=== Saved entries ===
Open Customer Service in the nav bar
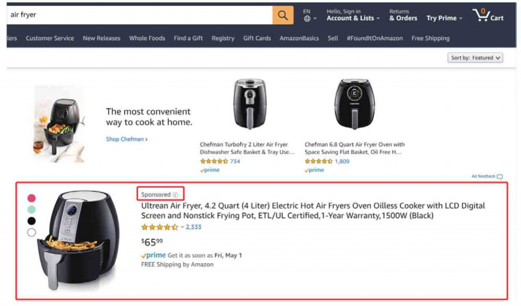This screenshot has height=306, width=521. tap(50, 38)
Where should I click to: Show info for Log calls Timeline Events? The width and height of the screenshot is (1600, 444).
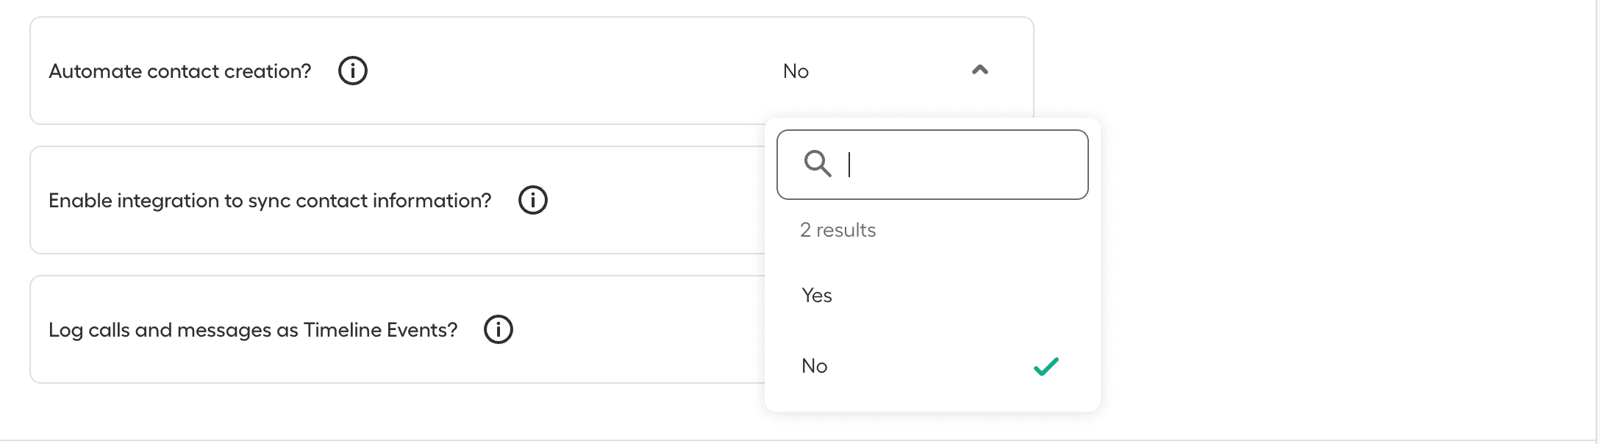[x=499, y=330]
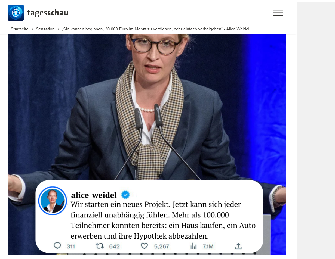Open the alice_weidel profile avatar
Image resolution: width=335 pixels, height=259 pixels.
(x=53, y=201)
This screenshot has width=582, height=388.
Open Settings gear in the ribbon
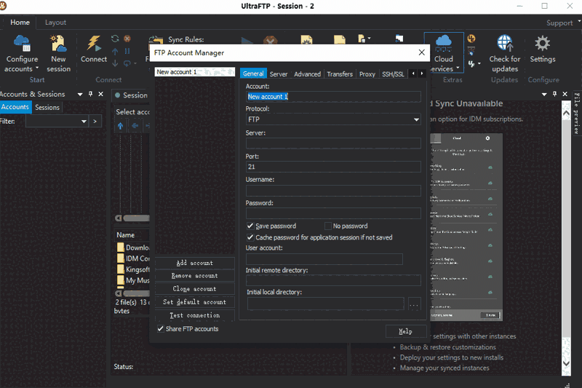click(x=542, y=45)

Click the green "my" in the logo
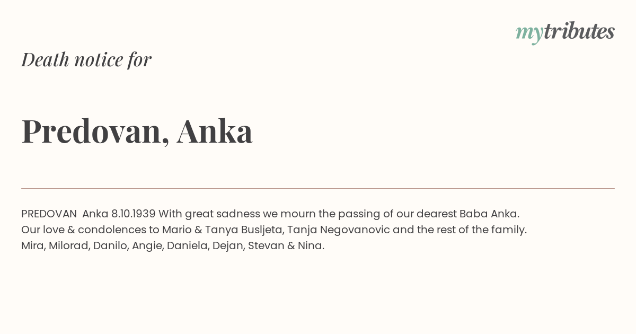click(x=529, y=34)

=== Your objective ===
Please copy exactly the lines from the one containing "Open Settings gear in the ribbon" through the last line of the records above, both included, and leave out any pictures.

=== Completed task ===
Open Settings gear in the ribbon
click(x=542, y=45)

Click the green "my" in the logo
click(x=529, y=34)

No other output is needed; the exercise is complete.